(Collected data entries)
——————————

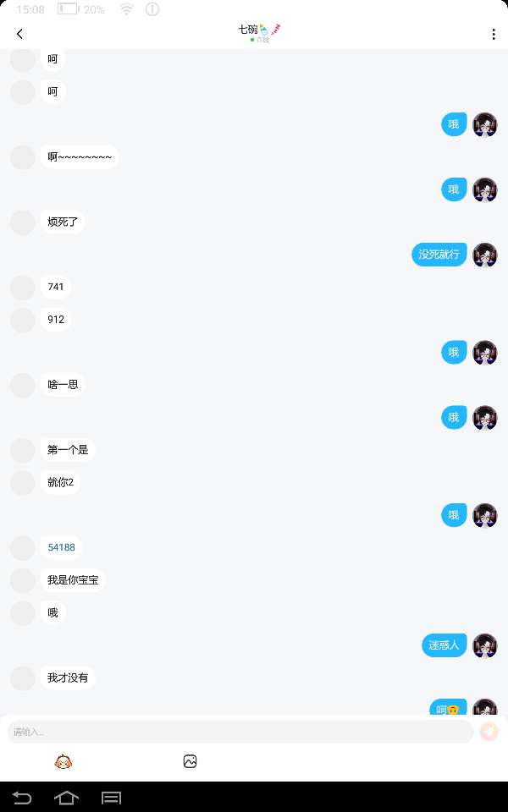
Task: Tap own avatar beside 没死就行 message
Action: tap(484, 255)
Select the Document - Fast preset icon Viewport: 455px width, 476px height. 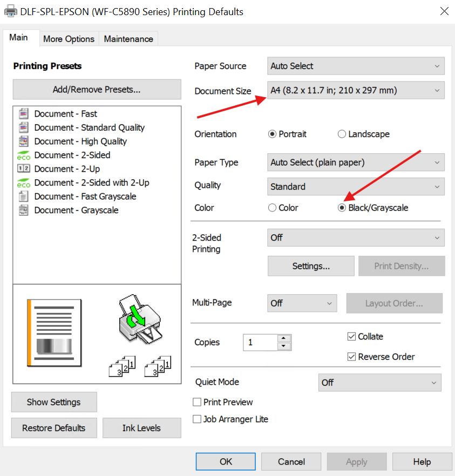23,114
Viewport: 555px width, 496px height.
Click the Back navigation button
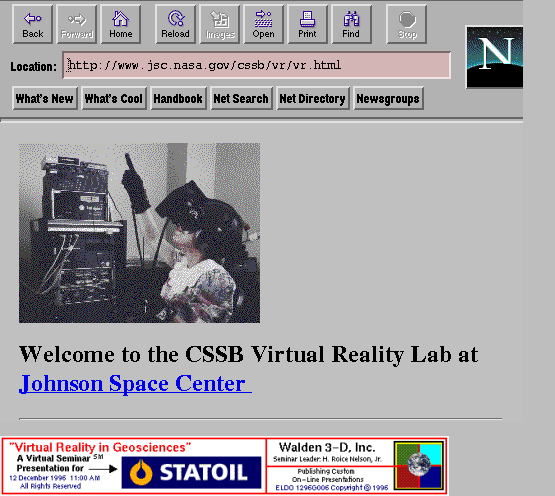coord(33,24)
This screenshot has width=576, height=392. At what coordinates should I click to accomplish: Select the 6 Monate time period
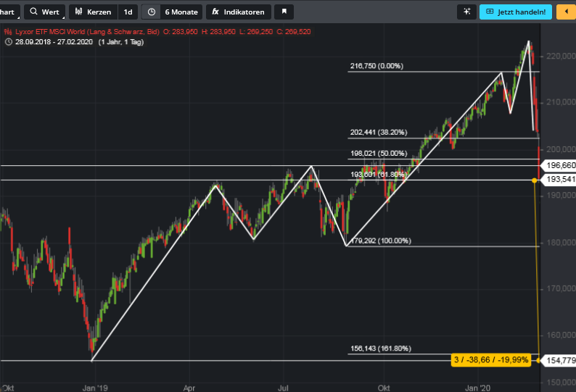point(181,12)
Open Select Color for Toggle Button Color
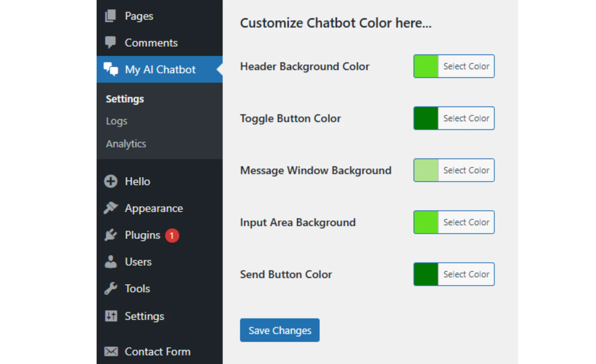This screenshot has height=364, width=596. point(466,118)
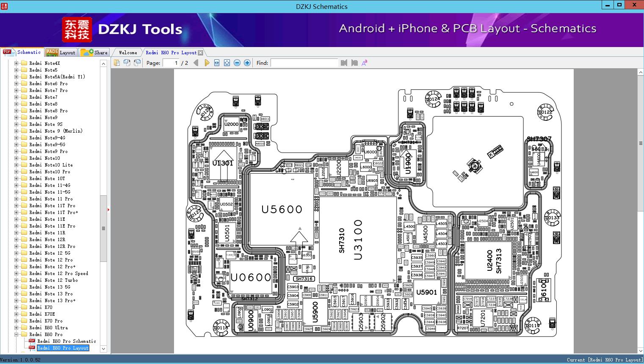
Task: Click the find next binoculars icon
Action: tap(354, 63)
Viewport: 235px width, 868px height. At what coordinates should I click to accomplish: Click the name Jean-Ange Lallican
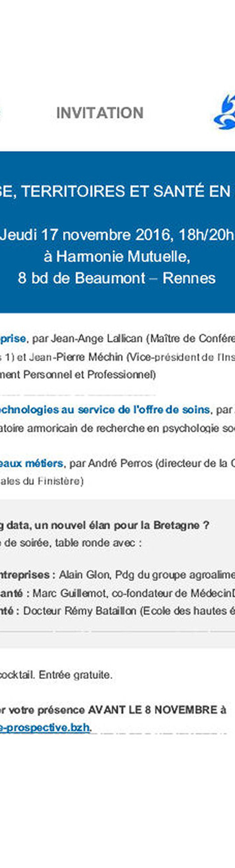point(97,339)
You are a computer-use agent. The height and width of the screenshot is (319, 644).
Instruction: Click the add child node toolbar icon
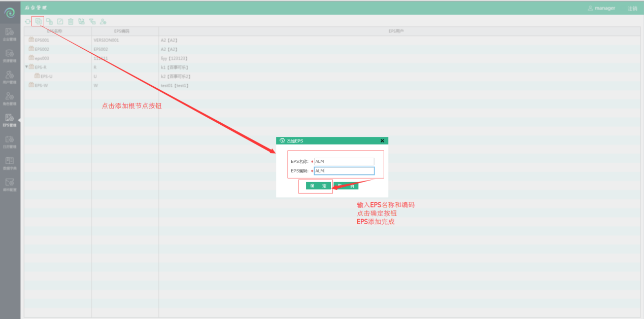(x=49, y=21)
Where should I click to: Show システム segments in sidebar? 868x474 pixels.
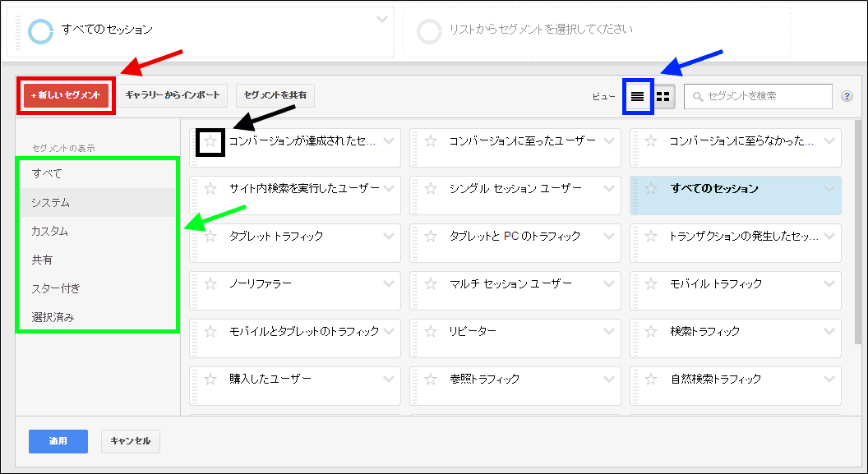[x=51, y=202]
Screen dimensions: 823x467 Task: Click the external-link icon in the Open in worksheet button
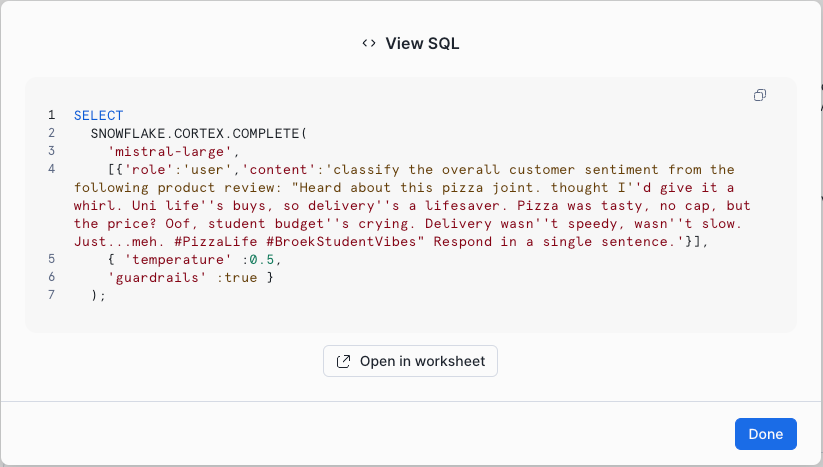tap(343, 361)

——————————

→ Assigned task
Repeat exactly the lines above, starting at the one that contains "Viewport: 235px width, 868px" and stopping at the last line of the entries, and leave out the pictures.

→ Your response
Viewport: 235px width, 868px height. At what coordinates should I click to accomplish: Click the name Jean-Ange Lallican
point(97,339)
You are a computer-use agent. The height and width of the screenshot is (319, 644).
Instruction: Click the add child node toolbar icon
(x=49, y=21)
Where should I click to: Show システム segments in sidebar? 868x474 pixels.
[x=51, y=202]
Screen dimensions: 823x467 Task: Click the external-link icon in the Open in worksheet button
tap(343, 361)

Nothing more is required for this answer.